Academic boycotts on Israel are failing in the US, despite concerted efforts by the BDS movement to isolate the Jewish state.

A new study shows that the movement to boycott Israel academically is simply not working.

The Israel on Campus Coalition released a study last week demonstrating that academic collaborations between Israel and the United States increased by 45 percent from 2006 to 2015.

The rate of academic collaboration between American and Israeli professors has dramatically increased in the last 10 years, despite organized efforts on college campuses and by academic bodies to boycott Israeli academics.

In 2006, there were 3,439 articles in academic journals whose authors included one researcher from an institution in each of the two countries, while in 2015 that number soared to 4,979—an increase of nearly 45 percent.
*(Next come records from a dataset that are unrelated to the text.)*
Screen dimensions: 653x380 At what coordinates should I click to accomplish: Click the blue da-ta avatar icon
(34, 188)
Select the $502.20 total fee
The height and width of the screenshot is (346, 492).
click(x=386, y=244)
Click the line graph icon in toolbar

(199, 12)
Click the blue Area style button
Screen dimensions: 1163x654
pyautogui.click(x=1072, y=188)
The highest number of joint US-Israel publications during 2006-2015 was in the field of Medicine, followed by Physics and Astronomy, Biochemistry, Genetics and Molecular Biology, Computer Sciences, Mathematics, Engineering, Agriculture and Biological Sciences, Social Sciences, Neuroscience and Material Sciences, according to the study, which was carried out by the Israel on Campus Coalition and the Technion’s Samuel Neaman Institute for National Policy Research.
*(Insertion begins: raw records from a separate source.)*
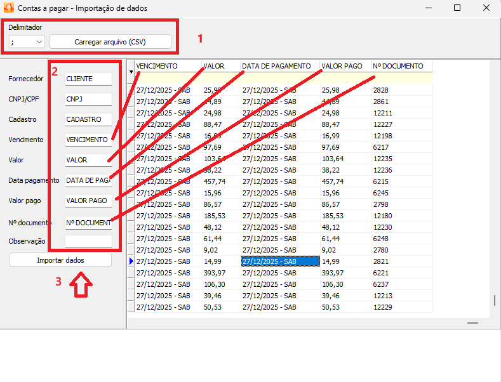
Task: Select the Fornecedor field containing CLIENTE
Action: click(x=88, y=79)
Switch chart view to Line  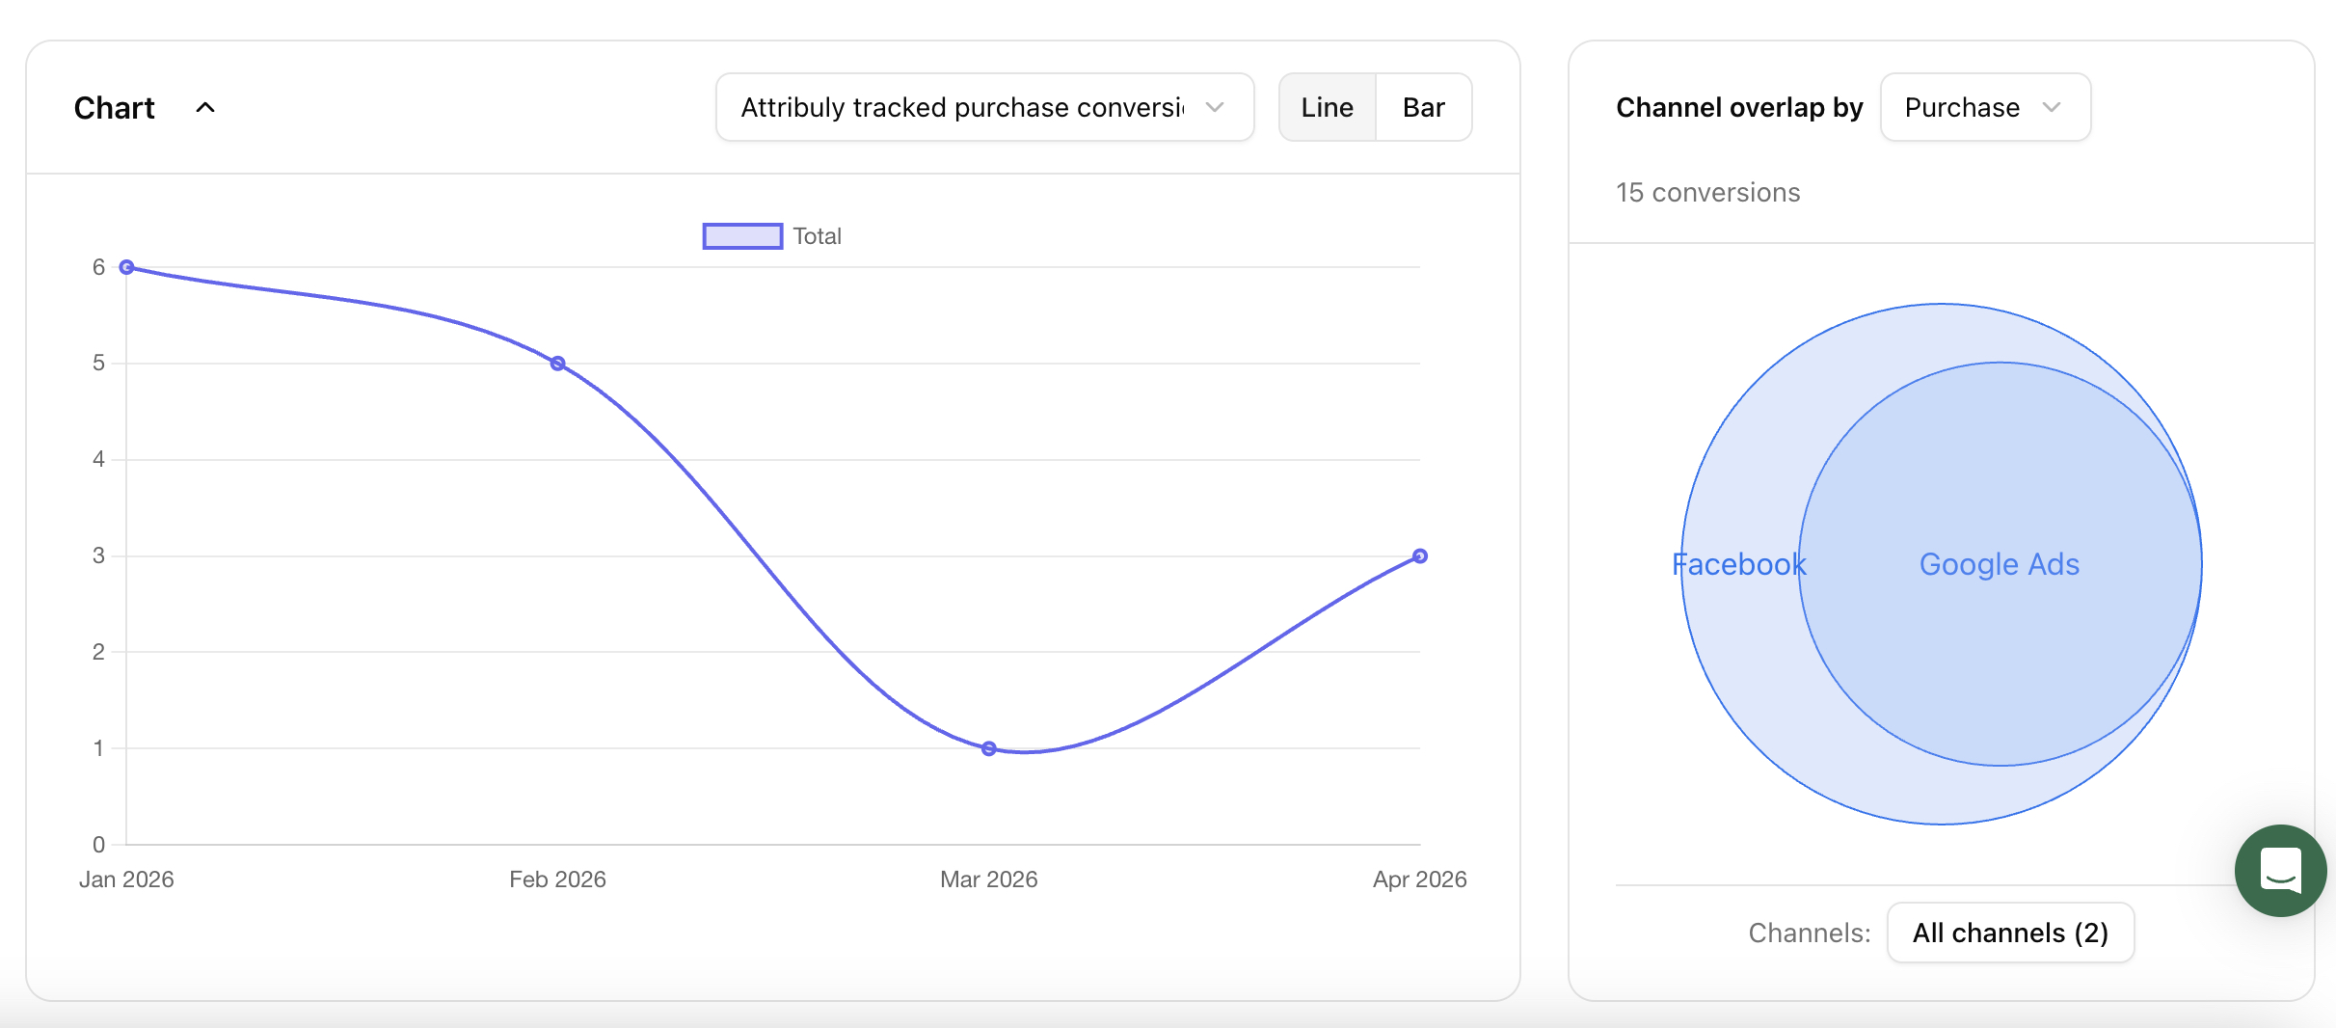pyautogui.click(x=1327, y=107)
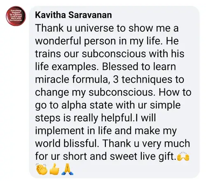Click the word 'implement' in the comment

pos(60,131)
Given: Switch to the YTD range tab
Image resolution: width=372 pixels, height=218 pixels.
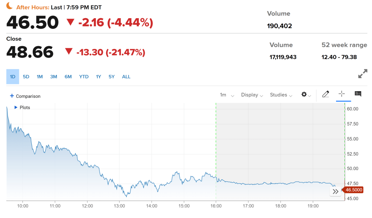Looking at the screenshot, I should [84, 77].
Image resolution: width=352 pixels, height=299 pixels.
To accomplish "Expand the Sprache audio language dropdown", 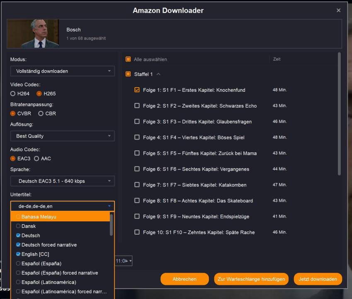I will 62,181.
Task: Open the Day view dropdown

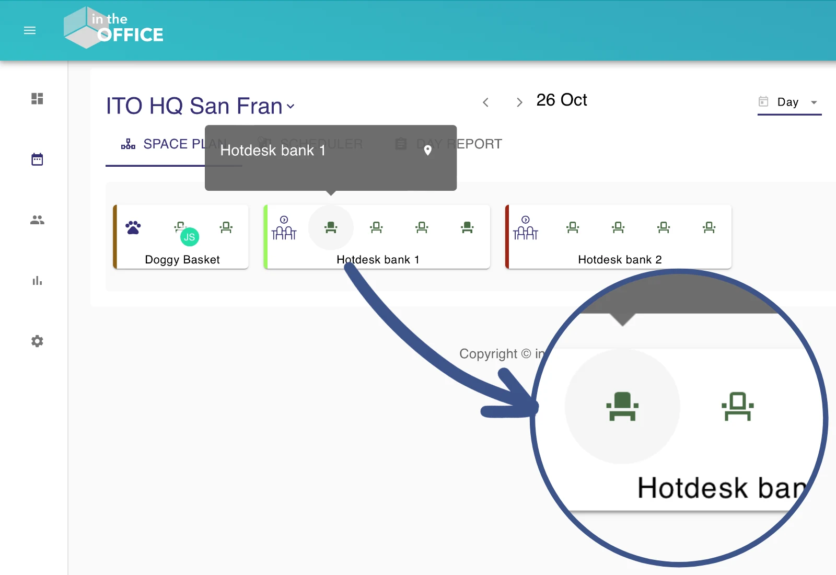Action: pyautogui.click(x=789, y=102)
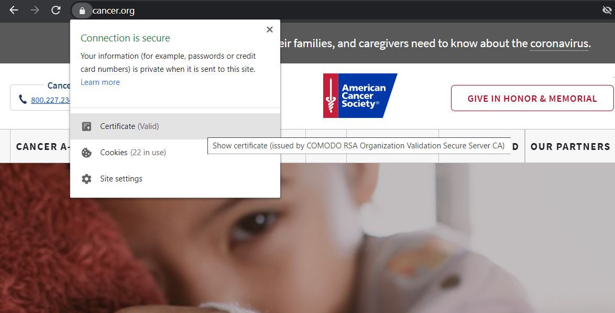Click the coronavirus link in banner
This screenshot has height=313, width=615.
tap(559, 44)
Many of the collaborations involved faculty at prestigious universities.

The Massachusetts Institute of Technology (MIT) led the way with 1,835 such collaborations over the time period studied; more than 1,000 were with Tel Aviv University alone. Also near the top of the list were the University of California-Berkeley, Columbia and Harvard.

Many schools showed a dramatic increase in joint research with Israeli academics. The University of Washington, Iowa State, MIT, and Boston University increased their joint research rate by more than 300 percent, and the University of Texas at Austin reached 442 percent.
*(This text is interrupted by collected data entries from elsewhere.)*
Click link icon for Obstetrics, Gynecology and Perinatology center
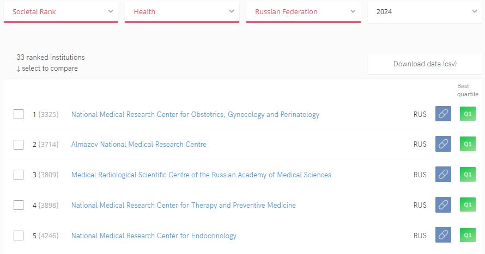485x254 pixels. (x=443, y=114)
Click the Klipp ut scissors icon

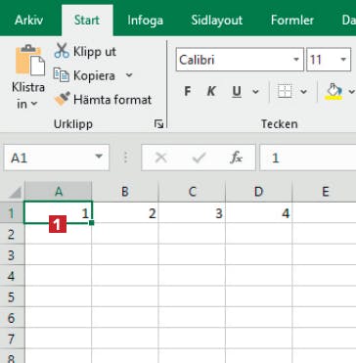(62, 51)
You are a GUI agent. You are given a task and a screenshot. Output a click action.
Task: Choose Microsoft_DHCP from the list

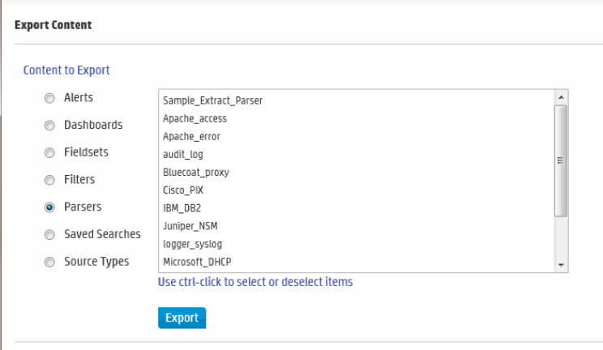(197, 261)
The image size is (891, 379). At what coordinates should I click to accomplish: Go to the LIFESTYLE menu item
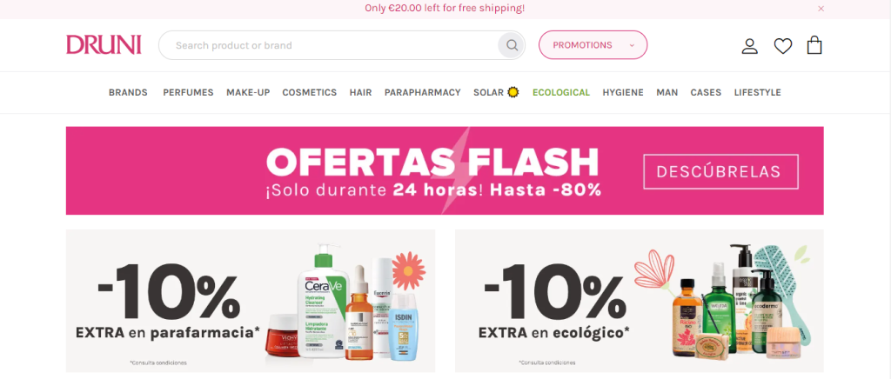click(757, 92)
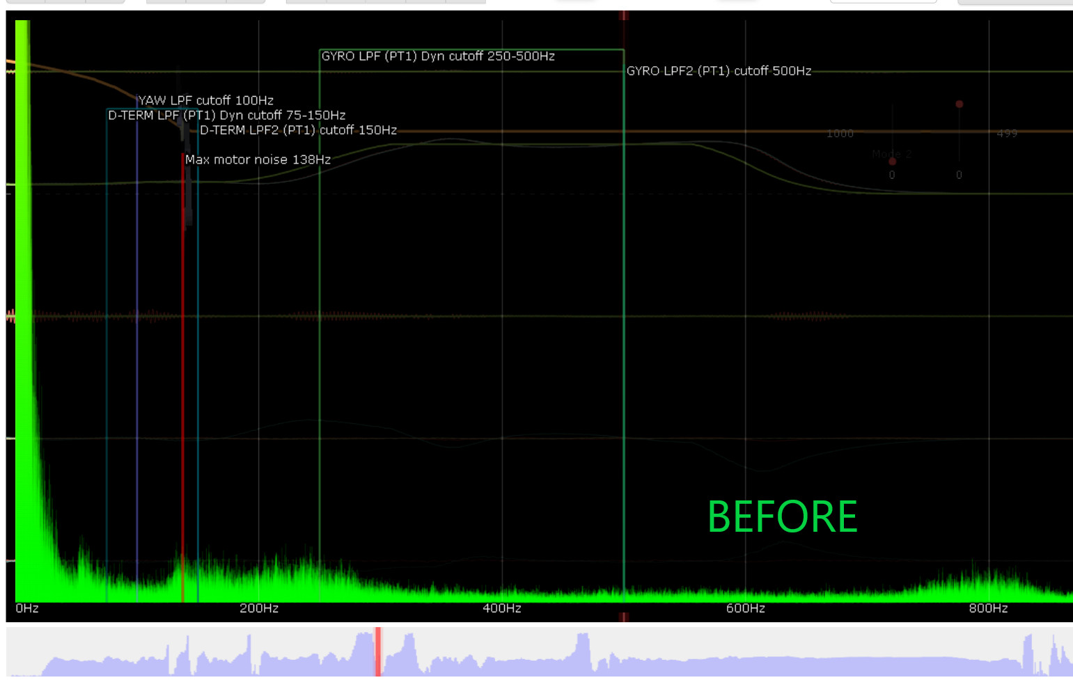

The number of Stanford University-Israel joint publications has increased from 79 in 2006 to 176 in 2014. Since 2008 the number of annual joint publications was relatively constant, with an average of 169 joint Stanford-Israel publications per year. In 2015 the number of joint publications increased to 263, mainly due to an increase in the number of joint publications in the scientific field of Physics and Astronomy.

Positive Progress in the Face of Anti-Israel Activism

This positive trend progressed despite resolutions by several American academic bodies to boycott Israeli academia.

In recent years, the Association for Asian American Studies, the American Studies Association, the Native American and Indigenous Studies Association and the National Women’s Studies Association approved boycott measures.

In November 2015, a meeting of the American Anthropological Association (AAA) overwhelmingly endorsed a motion supporting a boycott of Israeli universities.

However, BDS also suffered a series of failures in this realm. Earlier this month, the Association of American Universities (AAU), one of America’s largest and most prestigious academic bodies, reaffirmed its opposition to boycotts on Israel and BDS initiatives.

The president of New York University (NYU) recently assailed the BDS movement, slamming the global initiative in a recent interview as “an affront to academic freedom.”

Speaking to the student newspaper NYU Local on a host of campus issues, Andrew Hamilton said the anti-Israel movement aims to “restrict…the flow of students or faculty from universities anywhere” in engaging with Israeli institutions.”

“[If] we are going to defend what we do in research, in areas of political science, in areas of gun violence, in areas of reproductive health, if we’re going to defend that to our own government, we will certainly defend that when it comes to our engagement with other governments, and so for me that speaks to BDS,” he said.

The BDS movement promotes financial, academic and cultural boycotts against Israel, ostensibly as a nonviolent struggle against the so-called “Israeli occupation.”

Critics say its activities are a modern form of anti-Semitism and that its true objective is to destroy the State of Israel.